It has been a bit of a challenge for Michael and I to help the students get through everything in time for the presentation tomorrow. This is partly due to the diversity of the products mentioned above, but also due to the fact that, of course, there are timetabled subjects and other commitments to uphold as part of the regular school day.

In addition to this there have been arrangements outside of the normal school timetable such as cross-country events, NAPLAN, a middle school project at Warialda High School and the ICAS, which have taken time away from classroom teaching.

Looking back at how busy the last few weeks have been, I think it’s actually quite impressive that the students have achieved everything that they have in the time that I’ve been here!

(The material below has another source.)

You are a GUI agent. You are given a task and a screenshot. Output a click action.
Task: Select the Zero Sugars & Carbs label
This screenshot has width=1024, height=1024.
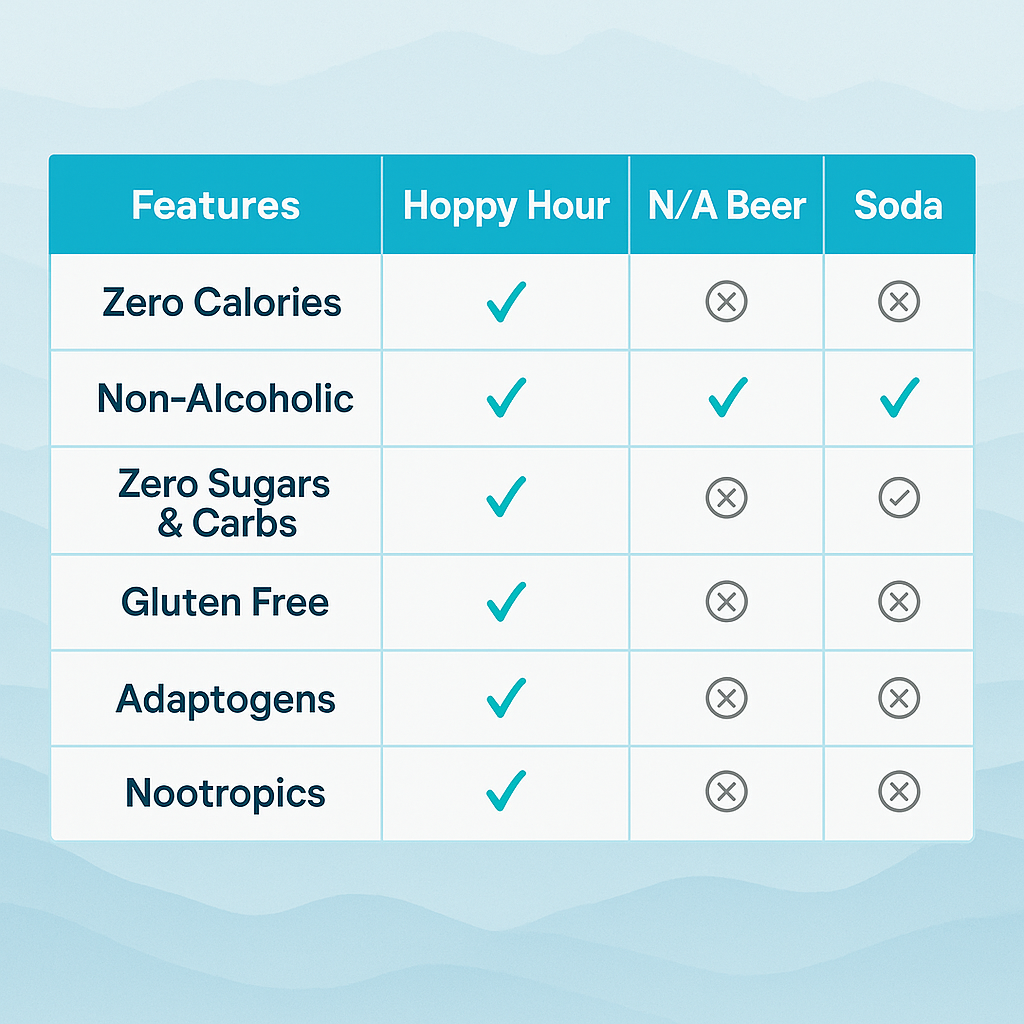coord(224,504)
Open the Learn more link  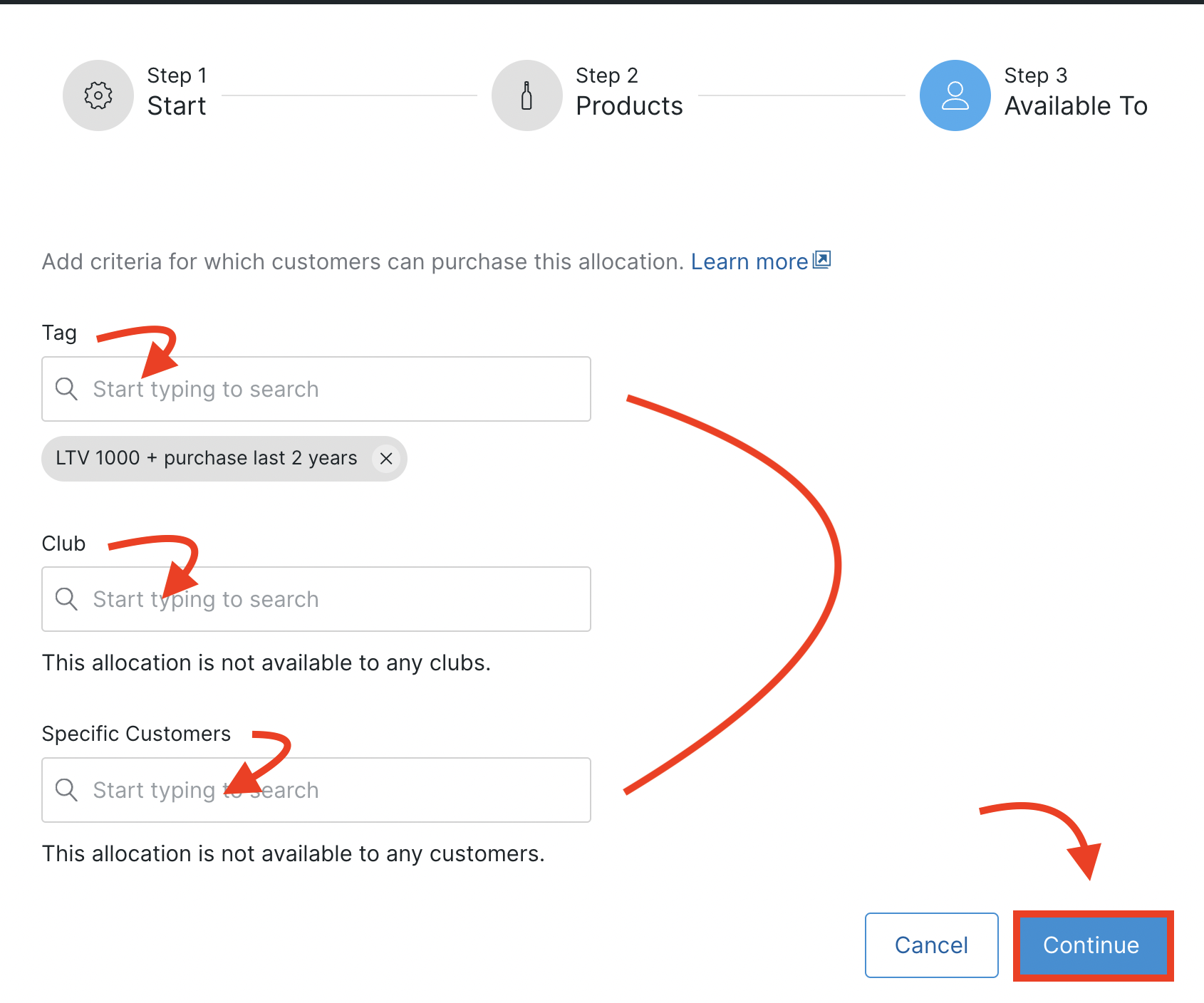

Below is a photo showing how #projectAwesome13 has been very much cross-KLA, and the range of ways in which students have been sharing their life stories.

CrossKLA

On our tally at the end of the day today, we counted that 8 out of the 15 students in the North Star 3, 4, 5 & 6 class had finished their products. This means that we need to help 7 students get through what they need to have finished tomorrow before the presentation at 2pm. LOL!

Two of these students will be finishing their Minecraft projects whilst the other students will be finishing off their Draw My Life videos.

To finish off the project each student will also be contributing a short video response to the DQ explaining what they have created and what they have learned through the project. These responses will be combined with video responses from the Davidson High School students to produce a collaborative video answering the DQ.

As with everything, time is a massive constraint on what you can actually achieve, and in retrospect, this project could have gone over a longer period than the four weeks that I’ve been up here on prac. This is all part of the learning experience however, and overall I’m really happy with how things have happened. It’s been a great intro to PBL and I can’t wait to give it all a go again soon.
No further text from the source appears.